Once a year, the German Taxpayers Federation (BdSt) publishes its ‘Schwarzbuch’ containing examples of what it considers to be wasteful uses of tax revenues by government departments. The current edition names the DGNB certification system as one such example, under the heading of ‘Expensive Image Cultivation’. This leads us to question whether the selection and research methods used by the authors were as thorough as they should be. In this case at least, it shows that judgement was handed down without understanding the subject in the necessary depth. So here in the blog – with the necessary brevity of the format – we present the most important reasons why certification is actually worth it.
First some background information: the article in question deals with the new town hall in Elmshorn. A decision was made to apply for DGNB certification in gold even before the detailed planning had begun. Specifically, the criticism levelled by the authors was that: “The criteria for sustainable building are well known. They can also be fulfilled without certification. Instead of paying auditors, the money would be better invested in ecological fittings.”
The following five points show why this opinion is short-sighted.
Fact 1: Sustainable building is more than just a collection of criteria
A sustainable building is more than just the sum of its individual parts. The aim of the DGNB is to optimise the performance of a property, adding value in equal measure for people, the environment and economic viability. This only works if you define clear goals and use them as a basis for results-oriented planning and effective decision-making for the project. In essence, the certification criteria provide pointers as quality assurance factors. However, it is the way they impact on each other, the way the conflicting ecological, economic and socio-cultural objectives are handled, that pose the greatest challenge. Whether additional costs are necessary for ‘ecological fittings’ (whatever those are supposed to be), as called for by the BdSt, is therefore far from given. Quite the opposite, in fact: sustainable building is not more expensive, but different. The somewhat higher planning demands usually pay off quickly through fewer subsequent changes, higher quality and better performance by the building.
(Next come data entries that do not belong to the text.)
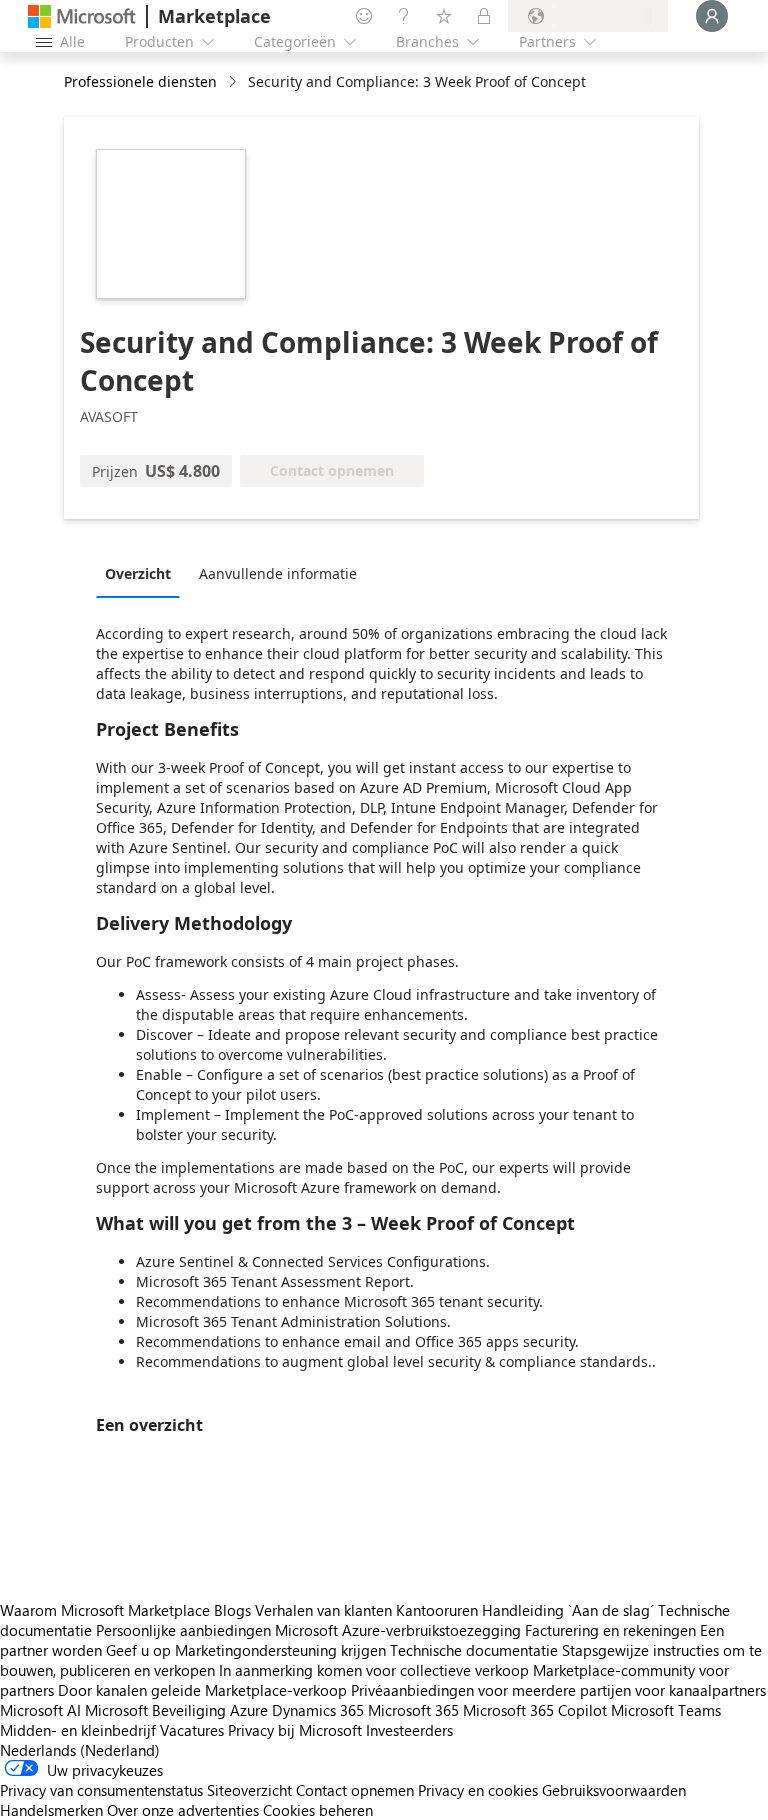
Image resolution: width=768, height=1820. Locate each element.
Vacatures (192, 1730)
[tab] (143, 573)
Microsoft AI (40, 1710)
Fact 2: Sustainable building requires experienced experts
Precisely for the reasons mentioned, at the end of the day specialist expertise is required to plan and implement sustainable building methods. You need people who understand how the individual criteria are interrelated in the context of the complicated construct of ‘building’; experts who keep an eye on all phases of planning and construction in order to maintain high standards from start to finish. In other words, you need qualified auditors or consultants who understand where adjustments and fine-tuning are needed to make a building better as a whole.
Fact 3: The later mistakes are discovered, the more expensive things become
The ‘from the very start’ aspect mentioned under Fact 2 above is also of paramount importance for another reason. The earlier you think about the many aspects of sustainability in your project and make decisions that are compatible with your individual requirements (for example, by costing out different options), the more you can avoid having to pay for subsequent corrections, conversions or retrofits. As such, certification can therefore serve as a planning and optimisation tool for thorough and integrated quality assurance.
Fact 4: Objective assessments create transparency and trust
Especially for projects paid from public money, it is important to provide an additional window of transparency. Who is supposed to check and make sure a construction project really was executed sustainably down to the last detail if there is no independent review of the results? In an era of diesel scandals and the like, simply ‘declaring’ oneself sustainable is surely not the ideal solution. One key problem, especially in construction, is that there is no neutral quality assurance – instead we are presented with abstract statistics such as potential energy consumption.
The public will certainly not object to being allowed to compare the standards met by a building with others. The whole idea of comprehensive documentation is to create transparency and build trust in communication, and everything is accessible to everyone because the DGNB certification criteria are available to the public free of charge. Furthermore, this documentation provides a foundation for operating buildings sustainably and is therefore indispensable. The fact that operating costs may come from a different budget should never mean that corners are cut here. All the more so as awareness grows of this responsibility: buildings can make a fundamental contribution to climate protection, not only during construction, but especially during the many years in which they are used.
Fact 5: Certification is good for your image – but why is that bad?
A DGNB certificate is not just something you do on the side. Certification only follows a comprehensive examination of the structural sustainability requirements of a project. And the fact that certificate recipients are proud of this accomplishment and communicate it publicly is not objectionable, but a reward for close collaboration between multiple players. More and more potential renters and investors are now proactively asking about certified buildings and make this a condition for moving into or investing in a property. It is not wasteful, but far-sighted, for a town like Elmshorn to keep pace with market demands in this respect, while at the same time adding value for the local population. It also signals that the community takes climate protection and sustainability seriously.
Whoever publishes bears responsibility
In conclusion, we’d like to highlight that the purpose of this post is not to present the BdSt in a negative light. Even if it is somewhat disconcerting if, to mark the publication of the ‘Schwarzbuch’, the president of the BdSt writes a letter to the DGNB thanking us for our ‘good partnership based on mutual trust’ and wishes us ‘continued success’.
Our aim is to dismantle continual objections to sustainable building and the associated certification. Furthermore, in an era of social media and fake news, anyone who publishes information should be aware of their responsibility – not every reader has the wherewithal to critically assess presented facts. In this spirit, going forward we also look forward to a good partnership based on mutual trust.